(Items listed in a dataset)
———
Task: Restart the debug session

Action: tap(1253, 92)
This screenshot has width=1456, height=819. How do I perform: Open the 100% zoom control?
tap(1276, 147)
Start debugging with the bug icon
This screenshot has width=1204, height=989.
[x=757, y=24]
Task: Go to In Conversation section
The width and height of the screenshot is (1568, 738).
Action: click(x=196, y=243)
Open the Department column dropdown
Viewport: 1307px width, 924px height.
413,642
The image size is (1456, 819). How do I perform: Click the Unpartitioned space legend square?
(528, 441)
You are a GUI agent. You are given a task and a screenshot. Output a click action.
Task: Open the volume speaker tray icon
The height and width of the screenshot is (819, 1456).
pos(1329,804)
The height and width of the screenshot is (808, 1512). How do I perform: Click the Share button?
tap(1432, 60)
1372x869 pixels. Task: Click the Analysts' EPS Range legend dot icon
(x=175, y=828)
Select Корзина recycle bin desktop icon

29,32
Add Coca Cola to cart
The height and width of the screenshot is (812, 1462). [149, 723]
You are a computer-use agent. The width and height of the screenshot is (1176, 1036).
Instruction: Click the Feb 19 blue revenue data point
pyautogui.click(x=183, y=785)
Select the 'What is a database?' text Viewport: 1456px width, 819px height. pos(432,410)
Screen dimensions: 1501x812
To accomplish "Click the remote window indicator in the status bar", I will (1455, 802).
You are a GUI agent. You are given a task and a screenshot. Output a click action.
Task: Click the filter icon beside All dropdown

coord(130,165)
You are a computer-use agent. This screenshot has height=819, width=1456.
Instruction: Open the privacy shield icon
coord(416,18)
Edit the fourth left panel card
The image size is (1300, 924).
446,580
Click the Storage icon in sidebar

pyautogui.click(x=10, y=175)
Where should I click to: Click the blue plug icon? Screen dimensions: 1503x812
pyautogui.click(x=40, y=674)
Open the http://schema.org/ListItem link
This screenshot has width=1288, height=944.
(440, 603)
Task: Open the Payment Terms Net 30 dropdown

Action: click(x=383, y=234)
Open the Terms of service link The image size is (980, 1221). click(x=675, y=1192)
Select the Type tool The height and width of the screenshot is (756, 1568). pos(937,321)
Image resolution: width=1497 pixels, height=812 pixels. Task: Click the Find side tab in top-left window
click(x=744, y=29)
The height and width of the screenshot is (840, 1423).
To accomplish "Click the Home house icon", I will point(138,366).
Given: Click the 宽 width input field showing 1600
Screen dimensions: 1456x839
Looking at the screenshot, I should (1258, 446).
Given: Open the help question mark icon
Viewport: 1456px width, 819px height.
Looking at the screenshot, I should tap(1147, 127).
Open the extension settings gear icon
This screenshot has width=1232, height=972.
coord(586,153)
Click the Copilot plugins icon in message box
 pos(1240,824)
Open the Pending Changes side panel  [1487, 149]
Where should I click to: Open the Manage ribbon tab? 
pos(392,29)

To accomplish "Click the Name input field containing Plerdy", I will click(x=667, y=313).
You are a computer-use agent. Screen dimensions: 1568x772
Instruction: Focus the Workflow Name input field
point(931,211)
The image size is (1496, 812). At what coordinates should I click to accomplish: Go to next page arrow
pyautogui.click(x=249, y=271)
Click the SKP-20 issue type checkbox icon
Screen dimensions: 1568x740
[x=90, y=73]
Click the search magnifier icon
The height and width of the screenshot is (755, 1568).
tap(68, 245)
———
* _WORK ITEM_
Look through the data above for the string "computer" and copy every line where it appears.

* _COMPLETED TASK_
You are a computer-use agent. The width and height of the screenshot is (1176, 1036).
You are a computer-use agent. This screenshot has height=819, width=1456.
You are a computer-use agent. Screen dimensions: 1568x772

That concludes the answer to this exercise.